A student takes notes on her smart phone. |
Elon Honors in Turkey is a travel seminar for first year Honors students. Each fall students interested in taking the course participate in a two-hour seminar introducing the course content. This year we focused on the blurry boundaries between religion and politics, especially in the ancient world. Students then are assigned an essay requiring them to reflect upon pertinent readings and content presented in the seminar. Performance in both the seminar and on the essay determines the list of those selected for participation in the course. The number of participants for this course is limited to between 10-15 students, allowing students an opportunity to work closely with instructors as they engage the course content.
Course Overview
The city of Istanbul, as it is currently known, has been a
cultural crossroads for millennia. In light of this, this first-year honors
course, uses the city of Istanbul itself, and other parts of Turkey, as
laboratories for academic inquiry into the ways social identities are
constructed. Drawing upon our expertise
in History and Religious Studies, the course instructors, Michael Carignan and Lynn Huber, provide students the tools with which to
investigate the long history of Turkey as both an “eastern” and “western” culture
and to probe the meanings signified in these categories. The course is
deliberately situated within the middle of a first-year Honors curriculum when
students have completed Global Studies equipped with conceptual tools for
thinking about the world, and before they enter a discipline-based
Spring-semester course.
Students in the Istanbul Archeological Museum. |
Students visit sites of historical and contemporary
significance to life in Turkey, engage readings that amplify our understandings
of several academic “problems” relevant to Turkish studies, reflect in writing
on a number of topics that pertain to our readings and site-visits, and probe
one or several related questions on a topic of their choosing. Among the topics of central importance to the
course are nationalism and imperialism and the identities associated with these
categories, East vs. West or East and West?, the construction of identity in
terms of religion and gender, and Turkey’s relationships to its past.
Course Objectives
- Students will articulate a basic understanding of the history of Istanbul specifically and Turkey more generally as a cultural and political crossroads;
- Students will be able to discuss the role Istanbul and, to some extent, Turkey has as a religious center and as a locus of religious diversity;
- Students will learn to “read” sites for their historical and religious meanings;
- Students will learn to apply disciplinary lenses to one aspect of Turkey/ Istanbul.

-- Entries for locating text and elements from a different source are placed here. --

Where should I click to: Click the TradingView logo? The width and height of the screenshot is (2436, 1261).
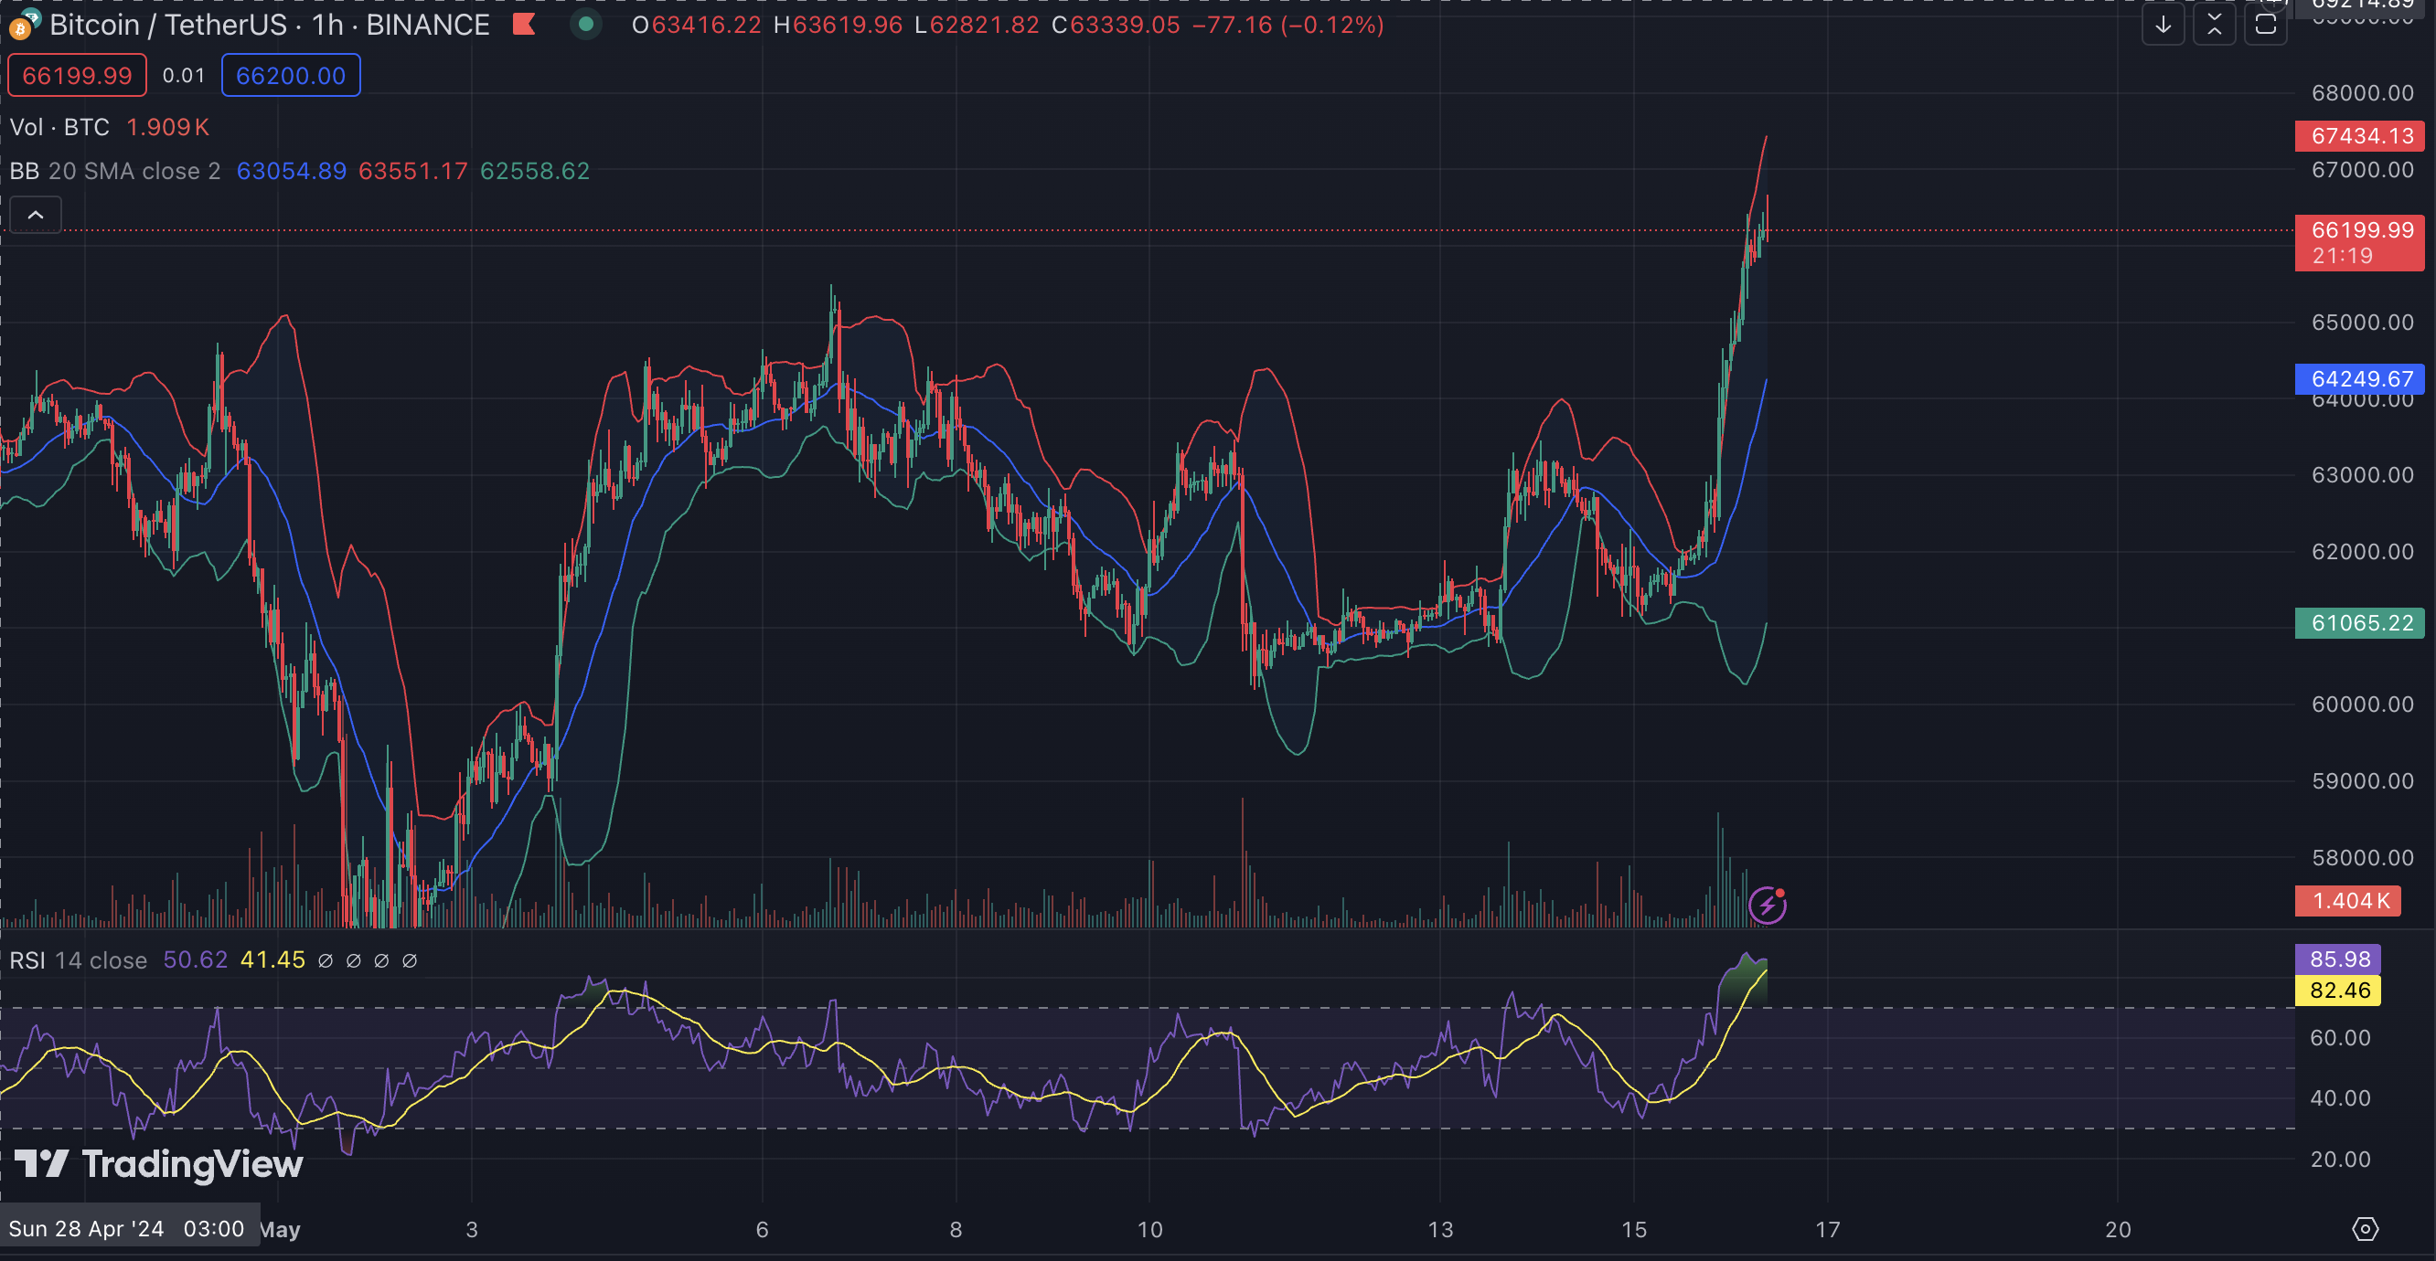[159, 1164]
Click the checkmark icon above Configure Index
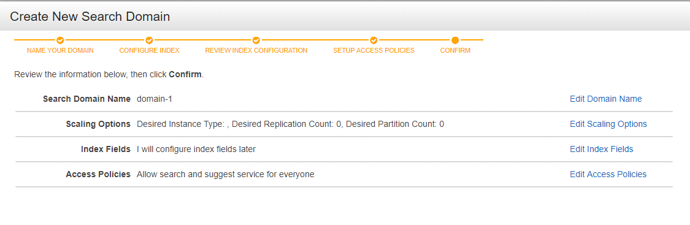 tap(149, 40)
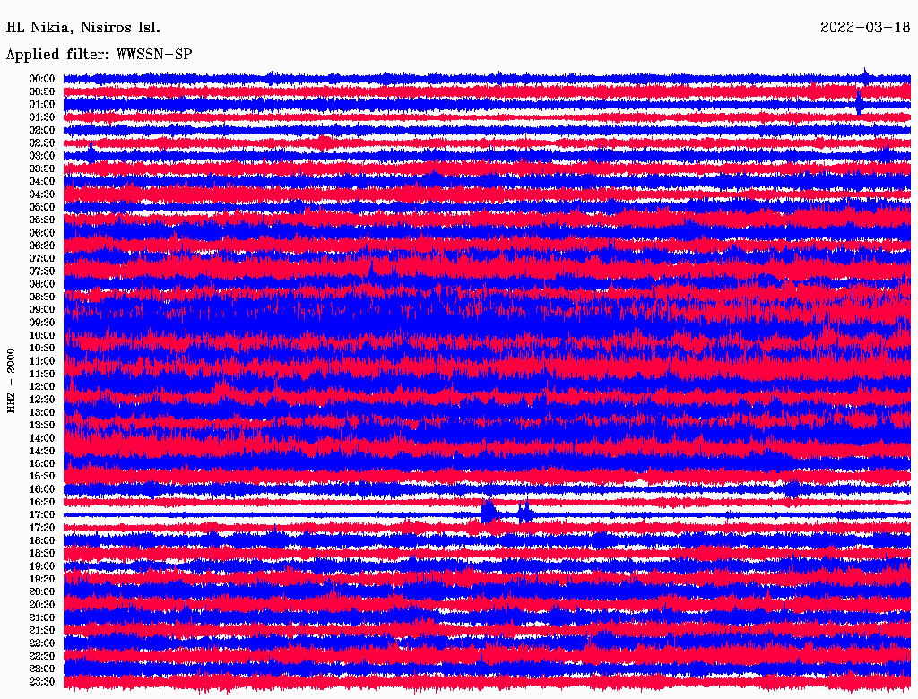This screenshot has width=918, height=699.
Task: Pick the 06:00 time label
Action: pyautogui.click(x=41, y=233)
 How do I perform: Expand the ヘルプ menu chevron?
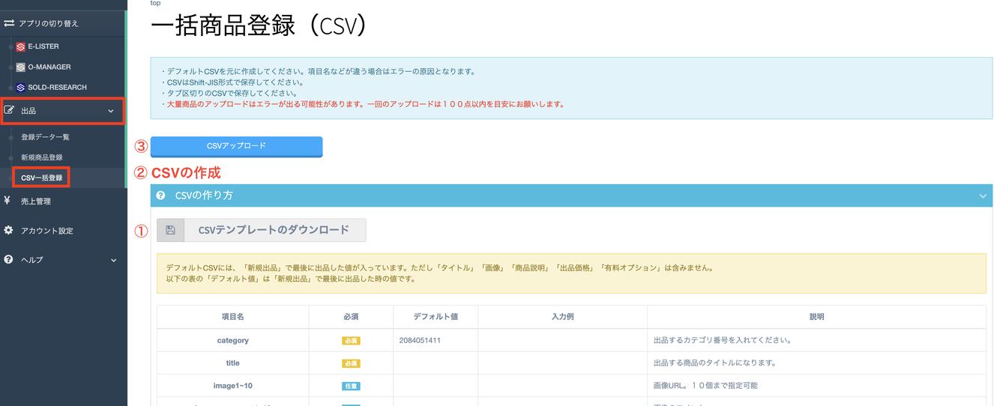tap(113, 260)
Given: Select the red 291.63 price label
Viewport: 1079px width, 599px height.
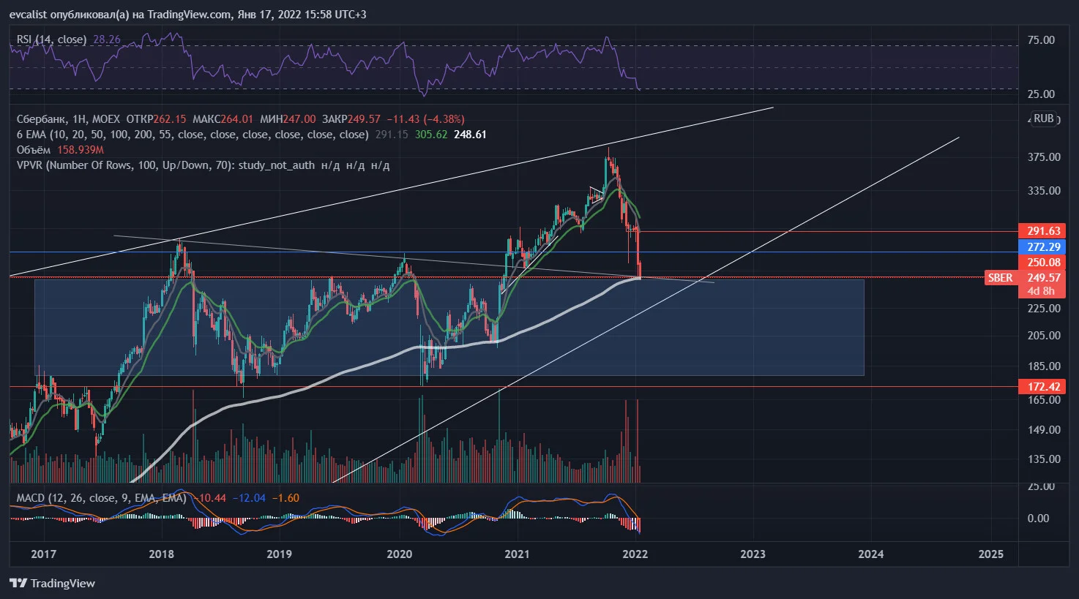Looking at the screenshot, I should pos(1043,231).
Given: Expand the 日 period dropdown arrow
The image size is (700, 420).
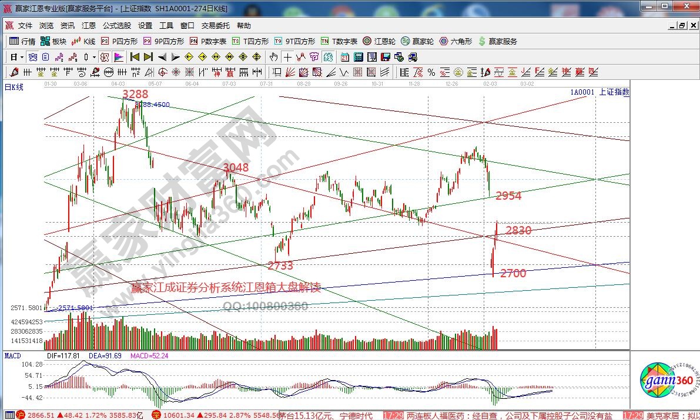Looking at the screenshot, I should tap(22, 57).
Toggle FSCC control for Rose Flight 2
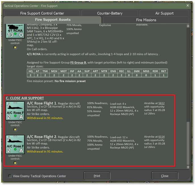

- Students will develop a research question based upon their study in Turkey.
Sites
Sites to be visited in Istanbul include the Hagia Sophia, Suleymaniye Cami, St. Savior in Chora, Topkapi Palace, the Istanbul Archeological Museum, and the Şakirin Cami. Sites outside of Istanbul include Koç University, the Agora at Izmir/ Ancient Smyrna, Ephesus, Aphrodisias, the Mausoleum of Atatürk and the Temple of Augustus in Ankara, the Anatolian Archeological Museum, and the Tumulus at Gordion.